> [Text block]
----------------

It gets better. Here's how the "security" works, say you're using ETrade or whatever and you want to link an external account, you give them a bank account number. Then they withdraw some money from that account and ask you to verify how much was withdrawn. Note that it's not the bank that controls the other account verifying you're meant to be able to withdraw money - they're not involved. It's literally etrade (or whoever) ensuring that you own the other account before etrade lets you pull money out.

Think about how insane that is.

I live in the Czech Republic, otherwise a developing country, however also a fintech testbed. I feel 10 years back in time when I'm in Germany. I was surprised how much annoyed I was. I really don't understand the US.

Same thing with mobile networks.

Cashback is 2% for purchases made with Apple Pay, 1% otherwise, and 3% for Apple Purchases (for those too lazy to find that info on the site)

If someone is looking for a good rewards card (in the US), I suggest taking a look at the Costco/Citibank card.

1% cashback on most purchases. 2% at Costco (requires membership). 3% at restaurants and pre-selected travel related purchases. 4% on gas. Requires Costco membership to redeem cashback.

In my opinion most people are better off with Fidelity's flat 2% card on all purchases ("Rewards Visa Signature Card"). No annual fees.

To bad Citibank is removing their price protection off their cards.

2019: When the tech companies hit a ceiling of profit they could make through conventional business transactions, they decided to become banks.

I would say it's the reverse -- tech companies gain more market value from customer stickiness than banks generate in fees fucking over customers. The difficulty using this knowledge in the US has been regulatory and compliance related.

The advertised payment UX use cases are already covered in Europe by challenger bank debit cards/apps like Revolut and N26. Apple is not really innovating here, but taking the model from startups and executing it within their large loyal audience.

This will make it difficult for challenger banks to get foothold in the US. Furthermore if Apple Card is supplied out of the box with iPhones, it might definitely change dynamics in card markets.

Edit: Even the site has similar dynamics as Revolut front page minus cryptocurrency scenarios https://www.revolut.com/

>Apple is not really innovating here

Every now and again I like to remind people that Apple doesn't really do "innovation". They do polish and mass-market appeal. Apple's rarely ever first to the table with any technology. They take what others are doing on a limited scale and ramp it up to the mainstream with a spit-shine.

Innovation comes in many shapes and forms: new capabilities, new production process, new design process, new user experience, new logistics, new sales channels, etc.

Apple is innovating on many levels, but maybe not the most on technical capabilities.

Haha! Made me laugh. From the top of my head: 1. FaceId 2. App Store that actually works for customers not against them. 3. Privacy respecting web browsers 4. iPhone - literally 5. iPad 6. iPod

Apple didn't invent any of those. They took existing technology and gave it a lot of polish.

FaceId: Facial recognition and the ability to unlock your phone with just your face existed on Android before iPhone.

App store that actually works for customers not against them: I've never had problems with Google's Store, or Steam, or any other digital store.

Privacy respecting web browser: Uh...Firefox?

iPhone/iPad/iPod: Apple did not invent the slate form-factor every phone uses today, and they certainly didn't invent the idea of a tablet computer.

Simply put, Apple isn't a tech company. They're a fashion company that makes technology fashionable. They're kings of UX and marketing, for sure, but innovators? Definitely not.

----------------

> [Work to complete]
A. For the Costco/Citibank card described in the comment thread, list each purchase category with its cashback rate.
B. Reproduce the comment thread's text from "Every now and" up to and including "lot of polish.".
C. Translate this sentence from the comment thread into Spanish: "This will make it difficult for challenger banks to get foothold in the US."
The entries have nothing to do with the comment thread.

> [Record extracts]
----------------

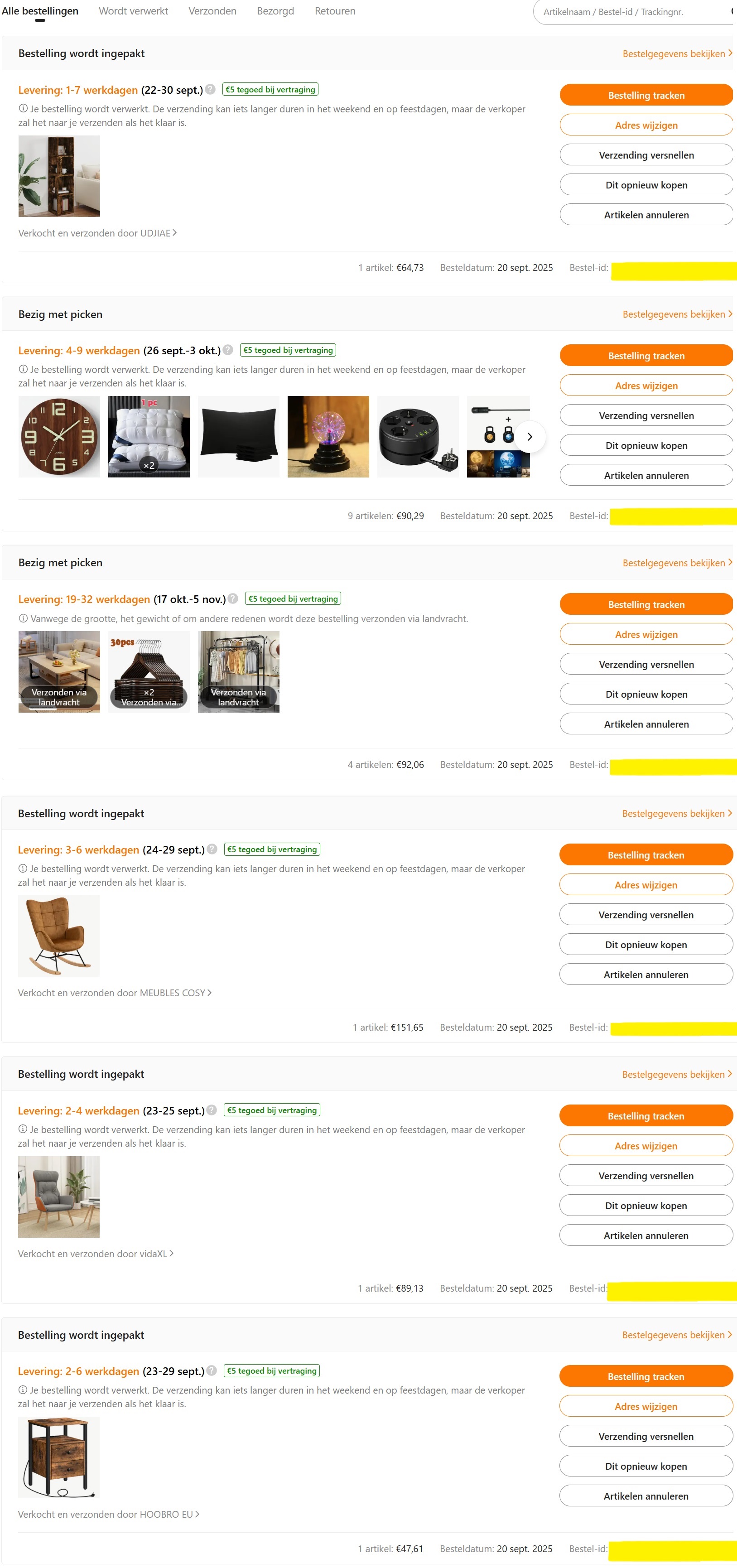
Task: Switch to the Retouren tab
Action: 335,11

----------------

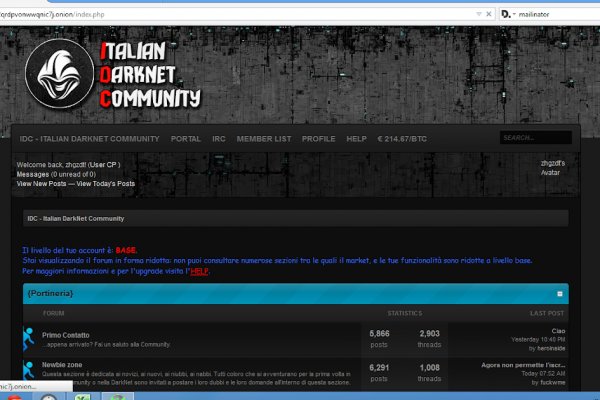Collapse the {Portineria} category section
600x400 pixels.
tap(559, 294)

----------------

> [Expected answers]
A.
- Most purchases: 1%
- Costco: 2%
- Restaurants and pre-selected travel related purchases: 3%
- Gas: 4%

B.
Every now and again I like to remind people that Apple doesn't really do "innovation". They do polish and mass-market appeal. Apple's rarely ever first to the table with any technology. They take what others are doing on a limited scale and ramp it up to the mainstream with a spit-shine.

Innovation comes in many shapes and forms: new capabilities, new production process, new design process, new user experience, new logistics, new sales channels, etc.

Apple is innovating on many levels, but maybe not the most on technical capabilities.

Haha! Made me laugh. From the top of my head: 1. FaceId 2. App Store that actually works for customers not against them. 3. Privacy respecting web browsers 4. iPhone - literally 5. iPad 6. iPod

Apple didn't invent any of those. They took existing technology and gave it a lot of polish.

C. Esto dificultará que los bancos retadores logren afianzarse en Estados Unidos.